State only how many lines of the records contain the string "list".
++++ Provided entries
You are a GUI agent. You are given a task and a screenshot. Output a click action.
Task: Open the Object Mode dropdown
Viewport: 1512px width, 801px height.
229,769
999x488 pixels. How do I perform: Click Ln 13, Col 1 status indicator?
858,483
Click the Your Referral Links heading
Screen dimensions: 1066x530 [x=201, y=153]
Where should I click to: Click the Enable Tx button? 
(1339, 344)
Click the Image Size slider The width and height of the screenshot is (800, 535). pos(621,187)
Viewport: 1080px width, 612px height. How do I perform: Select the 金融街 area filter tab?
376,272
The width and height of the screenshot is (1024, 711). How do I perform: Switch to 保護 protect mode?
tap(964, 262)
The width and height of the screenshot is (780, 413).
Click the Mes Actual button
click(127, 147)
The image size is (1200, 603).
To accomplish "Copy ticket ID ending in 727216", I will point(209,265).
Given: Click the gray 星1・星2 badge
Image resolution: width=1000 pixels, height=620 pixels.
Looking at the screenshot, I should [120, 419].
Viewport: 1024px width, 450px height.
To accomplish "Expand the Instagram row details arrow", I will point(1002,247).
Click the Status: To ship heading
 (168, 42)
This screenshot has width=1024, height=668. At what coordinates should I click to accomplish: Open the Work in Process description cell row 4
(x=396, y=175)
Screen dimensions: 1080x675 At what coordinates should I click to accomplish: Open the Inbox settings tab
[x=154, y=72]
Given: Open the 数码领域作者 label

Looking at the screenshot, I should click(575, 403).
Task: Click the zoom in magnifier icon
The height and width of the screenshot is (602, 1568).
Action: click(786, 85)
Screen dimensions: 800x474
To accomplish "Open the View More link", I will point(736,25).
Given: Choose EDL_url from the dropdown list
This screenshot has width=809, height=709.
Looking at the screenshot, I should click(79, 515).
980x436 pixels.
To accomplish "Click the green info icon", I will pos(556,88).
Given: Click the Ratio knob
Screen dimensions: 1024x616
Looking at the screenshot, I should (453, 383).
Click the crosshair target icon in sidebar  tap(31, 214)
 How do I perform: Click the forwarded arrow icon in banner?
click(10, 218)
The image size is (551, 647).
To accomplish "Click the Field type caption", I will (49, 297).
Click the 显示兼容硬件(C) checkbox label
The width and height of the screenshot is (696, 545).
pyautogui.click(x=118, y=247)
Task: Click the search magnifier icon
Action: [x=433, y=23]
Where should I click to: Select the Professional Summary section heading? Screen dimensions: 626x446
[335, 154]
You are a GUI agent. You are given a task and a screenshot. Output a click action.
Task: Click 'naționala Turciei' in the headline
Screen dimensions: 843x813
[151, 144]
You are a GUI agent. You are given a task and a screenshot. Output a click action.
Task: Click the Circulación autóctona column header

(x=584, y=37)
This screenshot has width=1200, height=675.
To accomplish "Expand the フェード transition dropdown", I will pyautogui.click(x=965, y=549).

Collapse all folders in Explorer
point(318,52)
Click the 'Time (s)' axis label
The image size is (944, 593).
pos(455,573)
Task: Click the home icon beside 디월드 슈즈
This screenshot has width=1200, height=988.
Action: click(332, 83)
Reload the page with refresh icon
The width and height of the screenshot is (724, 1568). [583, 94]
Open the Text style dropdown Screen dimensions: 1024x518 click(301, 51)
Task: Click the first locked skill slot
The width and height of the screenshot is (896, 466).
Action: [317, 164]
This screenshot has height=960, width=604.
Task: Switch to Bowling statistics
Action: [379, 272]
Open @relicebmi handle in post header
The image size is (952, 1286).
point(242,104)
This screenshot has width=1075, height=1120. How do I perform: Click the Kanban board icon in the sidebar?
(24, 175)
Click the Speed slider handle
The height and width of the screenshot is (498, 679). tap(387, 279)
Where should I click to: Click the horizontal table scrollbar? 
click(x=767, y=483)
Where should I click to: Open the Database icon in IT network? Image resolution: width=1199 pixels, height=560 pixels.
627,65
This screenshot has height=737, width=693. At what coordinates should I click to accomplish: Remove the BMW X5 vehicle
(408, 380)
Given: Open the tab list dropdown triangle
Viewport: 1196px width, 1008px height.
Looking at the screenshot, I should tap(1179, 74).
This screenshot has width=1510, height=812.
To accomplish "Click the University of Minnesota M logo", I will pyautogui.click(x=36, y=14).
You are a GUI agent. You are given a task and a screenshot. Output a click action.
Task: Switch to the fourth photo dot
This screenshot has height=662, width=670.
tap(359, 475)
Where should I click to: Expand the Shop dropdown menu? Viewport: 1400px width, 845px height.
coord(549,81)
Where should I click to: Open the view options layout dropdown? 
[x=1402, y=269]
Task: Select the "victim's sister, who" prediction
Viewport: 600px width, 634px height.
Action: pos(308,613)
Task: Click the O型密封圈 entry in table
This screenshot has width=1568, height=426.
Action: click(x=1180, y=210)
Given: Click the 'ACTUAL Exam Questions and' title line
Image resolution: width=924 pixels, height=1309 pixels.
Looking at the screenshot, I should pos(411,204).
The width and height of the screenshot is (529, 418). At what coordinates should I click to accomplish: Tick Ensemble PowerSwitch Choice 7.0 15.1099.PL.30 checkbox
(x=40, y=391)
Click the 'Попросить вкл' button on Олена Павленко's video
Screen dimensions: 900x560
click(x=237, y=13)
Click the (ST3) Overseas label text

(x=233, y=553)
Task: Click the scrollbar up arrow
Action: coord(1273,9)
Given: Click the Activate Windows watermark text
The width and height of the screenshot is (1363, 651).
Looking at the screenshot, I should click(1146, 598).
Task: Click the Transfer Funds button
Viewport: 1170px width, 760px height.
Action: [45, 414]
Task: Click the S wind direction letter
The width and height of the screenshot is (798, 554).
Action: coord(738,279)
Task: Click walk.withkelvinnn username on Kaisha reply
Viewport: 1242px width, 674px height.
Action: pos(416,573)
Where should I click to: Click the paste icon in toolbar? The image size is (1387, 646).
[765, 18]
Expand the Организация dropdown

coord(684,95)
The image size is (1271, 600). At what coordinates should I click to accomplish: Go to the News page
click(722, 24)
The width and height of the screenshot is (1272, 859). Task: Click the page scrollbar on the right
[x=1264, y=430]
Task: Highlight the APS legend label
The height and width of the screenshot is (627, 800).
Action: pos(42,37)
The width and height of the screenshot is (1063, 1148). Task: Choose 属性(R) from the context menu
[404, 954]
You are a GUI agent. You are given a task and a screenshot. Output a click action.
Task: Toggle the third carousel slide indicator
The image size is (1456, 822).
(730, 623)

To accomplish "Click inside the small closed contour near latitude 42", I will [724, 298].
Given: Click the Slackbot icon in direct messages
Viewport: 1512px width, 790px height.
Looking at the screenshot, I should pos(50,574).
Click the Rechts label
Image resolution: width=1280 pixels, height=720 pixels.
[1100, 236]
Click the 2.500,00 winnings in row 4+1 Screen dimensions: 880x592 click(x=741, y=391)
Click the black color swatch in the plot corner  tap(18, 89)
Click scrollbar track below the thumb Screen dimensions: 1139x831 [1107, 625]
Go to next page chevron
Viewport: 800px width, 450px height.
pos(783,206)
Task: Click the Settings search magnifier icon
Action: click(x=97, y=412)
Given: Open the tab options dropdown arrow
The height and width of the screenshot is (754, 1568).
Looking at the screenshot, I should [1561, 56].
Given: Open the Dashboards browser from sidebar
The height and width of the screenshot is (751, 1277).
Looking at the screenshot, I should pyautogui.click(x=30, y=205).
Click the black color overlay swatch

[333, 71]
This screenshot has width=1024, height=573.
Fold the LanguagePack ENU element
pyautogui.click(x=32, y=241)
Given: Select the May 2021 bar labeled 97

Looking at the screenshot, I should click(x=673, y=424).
++++++++
[Response]
2